Applications that are complete and responsive to the PAS will be evaluated
for scientific and technical merit by an appropriate peer review group
convened by NCCAM in accordance with the review criteria stated below. As
part of the initial merit review, all applications will:
o receive a written critique,
o undergo a process in which only those applications deemed to have the
highest scientific merit, generally the top half of the applications under
review, will be discussed and assigned a priority score,
o may require site visits or that investigators come to NIH to meet with
reviewers (reverse site visit);
o receive a second level review by the National Advisory Council on
Complementary and Alternative Medicine.
REVIEW CRITERIA
The following aspects of the DCRC will be evaluated:
o Individual Research Projects
o Cores
o Principal Investigator
o Environment
o Program Synergy
o Overall Program
o Other Considerations
A) INDIVIDUAL RESEARCH PROJECTS
The goals of NIH-supported research are to advance our understanding of
biological systems, improve the control of disease, and enhance health. The
reviewers will be asked to comment on the following aspects of each proposed
developmental research project in order to judge the likelihood that the
proposed research will have a substantial impact on the pursuit of these
goals. Each of these criteria will be addressed and considered by the
reviewers in assigning the overall score, weighting them as appropriate for
each application. Note that the application does not need to be strong in all
categories to have a major scientific impact and thus deserve a high priority
score. For example, an investigator may propose to carry out important work
that by its nature is not innovative but is essential to move forward in a
field.
(1) Significance. Does this study address an important problem? If the aims
of the application are achieved, how will scientific knowledge be advanced?
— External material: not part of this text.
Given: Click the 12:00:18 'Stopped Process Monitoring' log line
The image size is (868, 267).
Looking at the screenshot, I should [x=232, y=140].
What will be the effect of these studies on the concepts or methods that
drive this field?
(2) Approach. Are the conceptual framework, design, methods, and analyses
adequately developed, well-integrated, and appropriate to the aims of the
project? Does the applicant acknowledge potential problem areas and consider
alternative tactics?
(3) Innovation. Does the project employ novel concepts, approaches, or
methods? Are the aims original and innovative? Does the project challenge
existing paradigms or develop new methodologies or technologies?
(4) Investigators. Are the investigators appropriately trained and well-
suited to carry out this work? Is the work proposed appropriate to the
experience level of the Project Leader(s) and other researchers (if any)?
(5) Environment. Does the scientific environment in which the work will be
done contribute to the probability of success? Do the proposed experiments
take advantage of unique features of the scientific environment or employ
useful collaborative arrangements? Is there evidence of institutional
support?
ADDITIONAL REVIEW CRITERIA: In addition to the above criteria, in accordance
with NIH policy, all research components will also be reviewed with respect
to the following:
INCLUSION: The adequacy of plans to include both genders, minorities and
their subgroups, and children as appropriate for the scientific goals of the
research. Plans for the recruitment and retention of subjects will also be
evaluated. (Please see Inclusion Criteria included in the section on Federal
Citations, below).
PROTECTIONS: The adequacy of the proposed protection for humans, animals or
the environment, to the extent they may be adversely affected by the project
proposed in the application.
DATA SHARING: The adequacy of the proposed plan to share data.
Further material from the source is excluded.